We will celebrate the Trinity this Sunday and the relationship shared among the Father, Son and the Holy Spirit. The Godhead shows us that we need to be in relationship with one another, because we can’t do this life alone.
I believe God’s Spirit is with us here and now on the corner of Chapel and Olive St. It is up to us to welcome the Spirit of God into our hearts, lives and homes. Are we up to this? I believe we are!
- Marilyn J Bergen, Vestry member
June 4, 2022
Dear PJ's Community,
I read an entire book during my recent travels. I don’t often make enough time for myself to read in my daily life, so this was a special treat. The book I read was Parable of the Sower by Octavia Butler.
The reason I chose this book to read was primarily because this is the novel that was chosen for New Haven’s “One City, One Read” program (plus, I’d been meaning to read something by Octavia Butler for a while).
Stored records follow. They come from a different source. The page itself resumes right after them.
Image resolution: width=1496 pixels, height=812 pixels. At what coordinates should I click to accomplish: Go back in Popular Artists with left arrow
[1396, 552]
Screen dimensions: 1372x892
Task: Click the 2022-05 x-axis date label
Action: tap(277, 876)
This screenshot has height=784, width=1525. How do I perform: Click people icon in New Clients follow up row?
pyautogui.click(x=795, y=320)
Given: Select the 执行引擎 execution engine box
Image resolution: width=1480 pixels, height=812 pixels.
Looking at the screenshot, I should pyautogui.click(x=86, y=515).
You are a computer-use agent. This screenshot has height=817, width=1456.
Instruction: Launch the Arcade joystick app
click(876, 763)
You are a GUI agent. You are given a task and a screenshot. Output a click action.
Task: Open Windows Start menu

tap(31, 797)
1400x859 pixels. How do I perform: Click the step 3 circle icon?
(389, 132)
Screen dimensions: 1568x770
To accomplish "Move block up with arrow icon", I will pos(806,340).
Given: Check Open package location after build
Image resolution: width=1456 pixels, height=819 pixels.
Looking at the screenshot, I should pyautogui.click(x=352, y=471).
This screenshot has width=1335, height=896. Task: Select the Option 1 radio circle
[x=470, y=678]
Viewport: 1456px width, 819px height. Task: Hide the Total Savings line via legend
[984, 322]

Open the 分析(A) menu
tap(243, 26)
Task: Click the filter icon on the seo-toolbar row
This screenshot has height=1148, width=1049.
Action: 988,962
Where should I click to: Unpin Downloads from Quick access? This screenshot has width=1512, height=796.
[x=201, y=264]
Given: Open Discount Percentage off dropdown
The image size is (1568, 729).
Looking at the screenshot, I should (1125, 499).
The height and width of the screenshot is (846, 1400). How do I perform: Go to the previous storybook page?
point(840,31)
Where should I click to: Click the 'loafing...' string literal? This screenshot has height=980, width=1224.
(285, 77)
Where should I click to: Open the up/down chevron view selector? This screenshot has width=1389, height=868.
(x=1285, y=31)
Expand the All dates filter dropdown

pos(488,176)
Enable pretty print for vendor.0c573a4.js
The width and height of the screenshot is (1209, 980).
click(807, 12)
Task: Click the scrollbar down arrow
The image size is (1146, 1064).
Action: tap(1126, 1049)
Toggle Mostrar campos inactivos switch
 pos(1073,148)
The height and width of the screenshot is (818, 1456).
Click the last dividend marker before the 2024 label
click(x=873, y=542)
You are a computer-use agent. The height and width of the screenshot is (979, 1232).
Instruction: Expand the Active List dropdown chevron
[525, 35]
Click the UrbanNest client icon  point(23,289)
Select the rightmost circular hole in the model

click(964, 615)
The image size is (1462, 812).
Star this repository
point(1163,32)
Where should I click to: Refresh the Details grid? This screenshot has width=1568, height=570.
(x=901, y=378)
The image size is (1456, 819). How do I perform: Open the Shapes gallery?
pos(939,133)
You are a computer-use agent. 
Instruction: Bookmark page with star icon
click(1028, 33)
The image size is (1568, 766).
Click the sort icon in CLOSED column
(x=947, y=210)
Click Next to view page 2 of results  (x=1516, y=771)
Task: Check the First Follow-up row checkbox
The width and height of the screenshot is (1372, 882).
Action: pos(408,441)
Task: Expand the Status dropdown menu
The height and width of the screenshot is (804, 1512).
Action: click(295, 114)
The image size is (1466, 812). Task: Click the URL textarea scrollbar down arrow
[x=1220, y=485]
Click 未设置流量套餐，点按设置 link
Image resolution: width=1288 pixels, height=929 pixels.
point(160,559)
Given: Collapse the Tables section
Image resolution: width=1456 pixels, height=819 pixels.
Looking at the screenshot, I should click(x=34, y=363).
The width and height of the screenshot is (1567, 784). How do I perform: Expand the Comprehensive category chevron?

The idea behind this program is that everyone in the city reads the same book, and a variety of organizations across the city come together to host discussions, events, plays, concerts, speakers, and more focused on this one book. I thought this was a pretty cool concept, so I picked up my free copy at the New Haven Free Public Library!
The book was written in 1993, but was a New York Times bestseller in 2020 due to its relatable themes of social inequality, climate change, infrastructure collapse, and migration, along with it being written by a Black author known for her award-winning works of feminist science fiction. It is set in an eerily prescient dystopian future where fires rage, water is hard to come by, society has collapsed, and most people live in abject poverty.
In this setting, the book follows Lauren Oya Olamina, a teenager who grows up in the relative safety of a gated community. Strong-willed Lauren sees the imminent dangers just outside the gates, but struggles to make her voice heard to her family and neighbors, and ultimately must strike out on her own.
What struck me about the book, and why I am sharing this with you all today, is the message of hope and faith at the core of the story. In the midst of societal horrors, fear, and death, Lauren seeks to form a new community based off of a new faith that she creates. She interprets God in a new way that resonates with her and carries her through times of terrible tragedy.
The core verse of this fictional religion resonated with me as well:
All that you touch
All that you Change
The only lasting truth
Whether or not you have read the book, or ever will, this week I invite you to ponder the following questions:
What are some different ways that you conceptualize God? How do stories, such as this novel, such as the stories we hear in church on Sundays, push us to reflect on our world in new ways? What would it mean if we thought of God as Change?
Tomorrow we celebrate Pentecost, where the Holy Spirit descended as tongues of flame, and everyone started speaking in their native languages. And amidst this babble, confusion, chaos… God was at the center.